Steinberg has chapters on the disciples, on feet and hands, on the disciples, and more. The main figure, that of Jesus, bears, of course, the closest examination, and Steinberg details the history of thought about it, with writers weighing in on the meaning of the pose and the timing within the Gospel story of the scene depicted. Over and over, Steinberg shows that to seek a meaning and a timing is in vain. Leonardo has deliberately engineered his work so that any explanation involving a single meaning will be an oversimplification. Jesus's right hand is downturned in a gesture of apprehension. It is close to a mirror image of the left hand of Judas as they reach simultaneously towards the dish by which Jesus will designate his betrayer. It is also gesturing towards the wine, so that it marks the institution of the Eucharist; after reading Steinberg's work, the idea that Leonardo drew these two separate parts of the story together and told them as one is only one of the multiple meanings that seem natural on further reflection. Jesus's left hand is upturned, gesturing toward the bread. It also underlies the portentous hand of Thomas, hovering directly above it. Thomas's hand has an index finger pointing up, continuing the upturn theme of Jesus's left, and indicating, of course, higher things. It is Thomas's index finger that would soon be feeling around for confirmation of Jesus's wounds.

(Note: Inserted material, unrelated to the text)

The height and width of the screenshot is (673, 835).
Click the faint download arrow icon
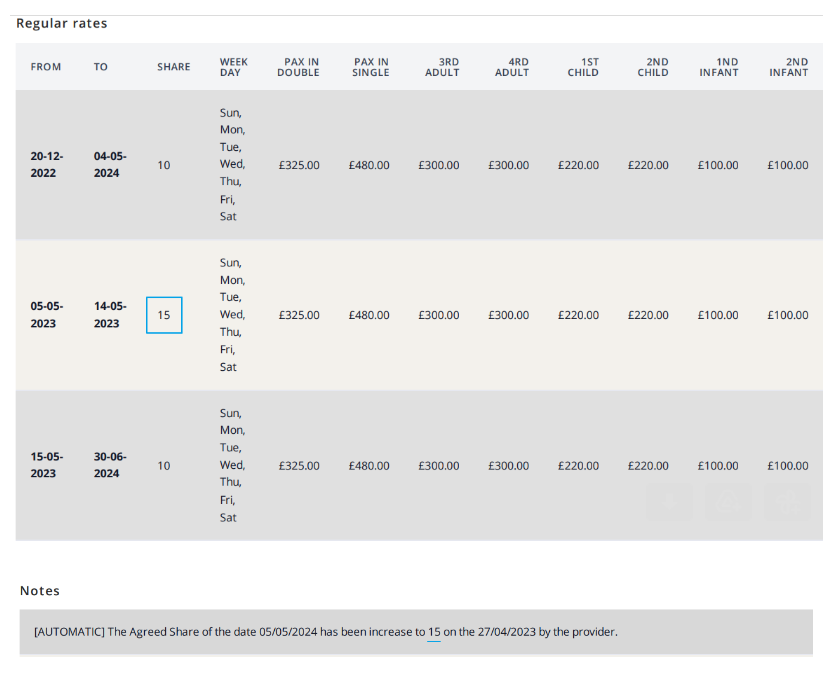coord(669,502)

To read this book is to appreciate a hundred telling details in the painting which one did not notice before, and consequently to admire Leonardo's genius anew. It is also to admire the fruition of the decades of Steinberg's close study. His readers may feel a sense of humility that there was so much to see that had previously escaped them, but his witty, sure, and genial expertise will welcome them into seeing _The Last Supper_ with new vision.